Supplied information START
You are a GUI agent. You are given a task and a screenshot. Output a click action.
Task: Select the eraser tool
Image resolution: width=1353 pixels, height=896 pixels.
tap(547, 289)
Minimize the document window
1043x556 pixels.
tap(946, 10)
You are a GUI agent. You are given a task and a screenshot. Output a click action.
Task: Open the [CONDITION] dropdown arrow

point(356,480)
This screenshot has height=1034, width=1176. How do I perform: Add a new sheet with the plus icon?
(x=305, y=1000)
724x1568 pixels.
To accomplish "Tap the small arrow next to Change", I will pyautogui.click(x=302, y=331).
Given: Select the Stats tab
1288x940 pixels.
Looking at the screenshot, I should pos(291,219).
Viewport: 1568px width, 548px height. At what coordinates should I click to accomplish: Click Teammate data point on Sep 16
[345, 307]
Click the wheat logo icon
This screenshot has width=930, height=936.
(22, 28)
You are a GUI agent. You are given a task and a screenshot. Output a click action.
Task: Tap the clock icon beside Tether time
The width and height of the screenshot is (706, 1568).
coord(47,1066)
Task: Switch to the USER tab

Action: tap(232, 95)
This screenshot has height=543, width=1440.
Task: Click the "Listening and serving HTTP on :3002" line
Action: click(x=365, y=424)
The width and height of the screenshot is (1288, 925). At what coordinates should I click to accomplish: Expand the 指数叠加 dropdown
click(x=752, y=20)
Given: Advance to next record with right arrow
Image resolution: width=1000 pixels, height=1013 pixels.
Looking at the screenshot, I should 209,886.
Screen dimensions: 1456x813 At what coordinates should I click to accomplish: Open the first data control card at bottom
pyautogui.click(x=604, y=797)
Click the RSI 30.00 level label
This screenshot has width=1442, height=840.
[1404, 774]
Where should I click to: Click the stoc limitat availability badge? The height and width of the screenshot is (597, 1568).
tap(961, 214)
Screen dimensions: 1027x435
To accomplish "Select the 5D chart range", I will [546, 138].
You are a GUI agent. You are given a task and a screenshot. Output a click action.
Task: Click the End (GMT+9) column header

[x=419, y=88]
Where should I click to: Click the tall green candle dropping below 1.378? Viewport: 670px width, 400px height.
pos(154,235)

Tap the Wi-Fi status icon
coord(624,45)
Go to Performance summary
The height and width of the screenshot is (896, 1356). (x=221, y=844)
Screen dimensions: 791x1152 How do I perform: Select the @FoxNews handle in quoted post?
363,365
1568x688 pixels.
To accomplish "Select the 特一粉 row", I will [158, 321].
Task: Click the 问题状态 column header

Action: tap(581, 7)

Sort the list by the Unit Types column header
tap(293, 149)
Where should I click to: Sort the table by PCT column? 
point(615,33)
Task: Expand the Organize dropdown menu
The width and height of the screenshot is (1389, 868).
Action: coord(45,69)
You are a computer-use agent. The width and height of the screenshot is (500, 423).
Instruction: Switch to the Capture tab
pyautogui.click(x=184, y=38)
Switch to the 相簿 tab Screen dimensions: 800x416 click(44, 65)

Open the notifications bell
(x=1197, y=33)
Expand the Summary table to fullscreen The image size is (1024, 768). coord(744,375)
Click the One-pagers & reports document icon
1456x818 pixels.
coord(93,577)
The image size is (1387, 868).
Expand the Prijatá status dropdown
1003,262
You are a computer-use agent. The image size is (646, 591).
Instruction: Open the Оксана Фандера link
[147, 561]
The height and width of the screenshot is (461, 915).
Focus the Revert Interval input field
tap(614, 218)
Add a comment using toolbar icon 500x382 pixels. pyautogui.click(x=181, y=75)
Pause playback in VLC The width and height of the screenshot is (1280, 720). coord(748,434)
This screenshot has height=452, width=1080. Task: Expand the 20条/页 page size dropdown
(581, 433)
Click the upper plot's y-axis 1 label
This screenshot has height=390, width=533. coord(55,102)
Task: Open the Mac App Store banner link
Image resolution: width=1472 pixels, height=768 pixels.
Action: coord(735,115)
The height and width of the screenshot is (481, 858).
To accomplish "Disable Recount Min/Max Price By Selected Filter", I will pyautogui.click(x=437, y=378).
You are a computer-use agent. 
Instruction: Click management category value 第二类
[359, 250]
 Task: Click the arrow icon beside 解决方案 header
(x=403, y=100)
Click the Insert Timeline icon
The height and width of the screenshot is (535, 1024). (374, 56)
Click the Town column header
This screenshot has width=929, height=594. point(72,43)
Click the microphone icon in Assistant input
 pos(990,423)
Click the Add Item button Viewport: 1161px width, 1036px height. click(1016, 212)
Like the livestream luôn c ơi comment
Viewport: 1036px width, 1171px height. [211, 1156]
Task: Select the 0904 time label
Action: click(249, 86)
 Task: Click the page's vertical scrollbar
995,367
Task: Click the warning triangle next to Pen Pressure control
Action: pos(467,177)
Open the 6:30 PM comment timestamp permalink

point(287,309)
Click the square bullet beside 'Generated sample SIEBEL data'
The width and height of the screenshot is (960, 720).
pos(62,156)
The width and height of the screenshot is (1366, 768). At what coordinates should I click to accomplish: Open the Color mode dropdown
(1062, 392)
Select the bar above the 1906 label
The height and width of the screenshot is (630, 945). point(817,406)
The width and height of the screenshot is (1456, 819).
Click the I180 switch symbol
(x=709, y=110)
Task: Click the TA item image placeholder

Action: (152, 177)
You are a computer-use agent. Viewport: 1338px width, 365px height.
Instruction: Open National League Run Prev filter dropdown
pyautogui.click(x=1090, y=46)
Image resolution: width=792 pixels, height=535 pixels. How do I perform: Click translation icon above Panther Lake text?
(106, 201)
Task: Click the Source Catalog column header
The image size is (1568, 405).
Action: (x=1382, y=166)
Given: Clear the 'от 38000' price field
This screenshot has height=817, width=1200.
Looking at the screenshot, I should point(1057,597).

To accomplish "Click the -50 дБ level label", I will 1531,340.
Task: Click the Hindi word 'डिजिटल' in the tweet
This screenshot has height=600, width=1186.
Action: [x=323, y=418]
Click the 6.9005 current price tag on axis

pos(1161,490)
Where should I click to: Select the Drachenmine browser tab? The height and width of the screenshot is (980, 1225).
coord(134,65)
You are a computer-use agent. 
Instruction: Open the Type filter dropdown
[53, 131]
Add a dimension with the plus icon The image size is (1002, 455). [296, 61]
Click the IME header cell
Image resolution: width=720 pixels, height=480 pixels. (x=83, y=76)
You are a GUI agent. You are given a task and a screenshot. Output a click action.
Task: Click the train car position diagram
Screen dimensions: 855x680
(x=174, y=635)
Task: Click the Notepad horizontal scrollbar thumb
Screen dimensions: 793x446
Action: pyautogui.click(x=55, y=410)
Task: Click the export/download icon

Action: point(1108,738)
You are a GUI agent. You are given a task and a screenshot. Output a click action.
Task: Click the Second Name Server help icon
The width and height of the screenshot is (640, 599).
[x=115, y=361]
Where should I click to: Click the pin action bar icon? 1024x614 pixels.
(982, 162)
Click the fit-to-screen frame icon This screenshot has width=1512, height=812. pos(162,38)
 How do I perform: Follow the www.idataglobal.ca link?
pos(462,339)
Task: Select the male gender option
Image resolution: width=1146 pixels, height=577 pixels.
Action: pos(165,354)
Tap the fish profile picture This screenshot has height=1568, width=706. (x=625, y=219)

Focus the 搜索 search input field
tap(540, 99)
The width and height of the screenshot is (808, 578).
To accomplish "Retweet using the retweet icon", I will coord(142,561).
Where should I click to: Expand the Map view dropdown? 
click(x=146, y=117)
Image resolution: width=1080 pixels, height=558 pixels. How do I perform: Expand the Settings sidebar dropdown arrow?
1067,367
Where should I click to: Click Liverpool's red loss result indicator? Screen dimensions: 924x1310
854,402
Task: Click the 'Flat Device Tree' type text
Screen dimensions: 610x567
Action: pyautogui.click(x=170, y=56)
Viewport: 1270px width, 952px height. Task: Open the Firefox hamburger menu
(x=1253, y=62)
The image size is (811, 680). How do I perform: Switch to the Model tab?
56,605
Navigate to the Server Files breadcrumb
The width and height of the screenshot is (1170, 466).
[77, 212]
Supplied information END
• **What this task involves**
What you return should be only the lines from the line containing "The width and height of the screenshot is (1170, 466)." through the end of the material above, reproduced exactly, first and last included.

• **Task result**
The width and height of the screenshot is (1170, 466).
[77, 212]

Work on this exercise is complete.